Rossi, concessionaria Bianchi. La stirpe che forgia biciclette

Una foto una storia La famiglia di artigiani delle due ruote, in Camollia lo storico antro dei ciclisti

Rossi, concessionaria Bianchi. La stirpe che forgia biciclette

Rossi, concessionaria Bianchi. La stirpe che forgia biciclette

Siamo terra di ciclisti: fra Eroica e Giro d’Italia non fai in tempo ad uscire di casa che ti arrivano, anche controsenso, ovunque biciclette. Non si parla che di corse, protagonisti su due ruote, ciclabili e altre bellezze (in bicicletta ovviamente). Eppure Siena sembra tutto, meno l’ideale per pedalare: salite mozzafiato, viuzze strette che se un ciclista incontra un’auto non si sa mai come vada a finire. Sembra un flipper messo in bilico dove rotola un temporale. E nel mezzo un nutrito gruppo di pedalatori di ogni categoria, uniti nel credo di non scendere mai, nemmeno in mezzo ai pedoni.

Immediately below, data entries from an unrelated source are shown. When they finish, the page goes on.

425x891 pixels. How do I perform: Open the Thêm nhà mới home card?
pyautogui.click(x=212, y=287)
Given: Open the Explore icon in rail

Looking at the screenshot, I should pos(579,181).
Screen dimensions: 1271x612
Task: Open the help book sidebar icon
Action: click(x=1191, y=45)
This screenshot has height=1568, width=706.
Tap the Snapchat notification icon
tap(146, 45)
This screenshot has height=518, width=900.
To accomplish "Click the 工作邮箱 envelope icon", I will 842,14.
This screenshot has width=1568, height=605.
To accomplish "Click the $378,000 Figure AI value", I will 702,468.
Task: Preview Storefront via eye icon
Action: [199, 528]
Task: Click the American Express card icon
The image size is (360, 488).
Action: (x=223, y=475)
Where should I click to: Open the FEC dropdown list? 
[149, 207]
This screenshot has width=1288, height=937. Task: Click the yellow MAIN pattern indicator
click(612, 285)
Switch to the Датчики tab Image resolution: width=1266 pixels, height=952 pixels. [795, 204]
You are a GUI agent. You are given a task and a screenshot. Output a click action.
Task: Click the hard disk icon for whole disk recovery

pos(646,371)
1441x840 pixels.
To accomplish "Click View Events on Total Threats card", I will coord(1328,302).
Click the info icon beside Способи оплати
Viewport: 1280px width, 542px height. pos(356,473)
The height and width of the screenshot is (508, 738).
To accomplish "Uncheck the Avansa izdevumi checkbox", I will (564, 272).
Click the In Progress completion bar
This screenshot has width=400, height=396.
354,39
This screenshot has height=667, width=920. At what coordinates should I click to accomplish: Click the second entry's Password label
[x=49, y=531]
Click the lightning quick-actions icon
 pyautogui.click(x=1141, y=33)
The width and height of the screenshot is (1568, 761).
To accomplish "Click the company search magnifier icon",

Augusto Mattioli, inguaribile romantico, tempo addietro si è portato nell’antro dell’antico negozio-officina Rossi di via Camollia, per immortalare una passione che qui raggiunge i cento anni. Si legge "Rossi concessionaria Bianchi", sembra una metafora più che un gioco di parole. Cosa c’è più di machiavellico di una bici? Un poeta futurista, o un Malaparte, osserverebbe che sta in piedi per miracolo ma riesce a prendere il volo, in equilibrio su un filo di acciaio, come un acrobata sulla fune. Senza un briciolo di pudore, viola tutti i misteri del paesaggio, dell’orizzonte, della natura. Quando esce da certe officine, scivola sulla strada come sul filo di un rasoio, inclinandosi con grazia nelle curve, dondolando dolcemente in salita, gettandosi alla cieca verso le verdi vallate, verso l’abisso delle nostre ondulate colline.

Dentro all’antro dei Rossi, ricordo che in adolescenza c’era una bicicletta che per me assomigliava a una bella ragazza. Lo disse sussurrandolo a un amico e lui mi rispose: "Troppo magra per i miei gusti!", spezzando l’incanto di un sogno. Risposi che sarà forse un po’ magra, ma a me piaceva da matti. Mancava sullo sfondo il pianoforte e la voce rauca di Paolo Conte ed il quadro era fatto.

Perciò ho subito amato questa foto di Mattioli. Fuori dal campo dell’obiettivo, un ciclista in maglietta e cappello aspetta seduto. Immobile e in silenzio, sembra una macchina ferma. Si riposa e l’immagine è quella di una fabbrica in sciopero o chiusa per ferie. E guarda, nelle mani svelte del meccanico, la sua adorata: con il suo profilo slanciato, elegante, la linea come un teorema di Euclide, il manubrio ricurvo come le antenne di un insetto, capricciosa come la crepa incisa dal fulmine nello specchio azzurro di un cielo sereno. Movimento o riposo? Fuga del tempo o eternità? Non mi stupirei se significasse amore.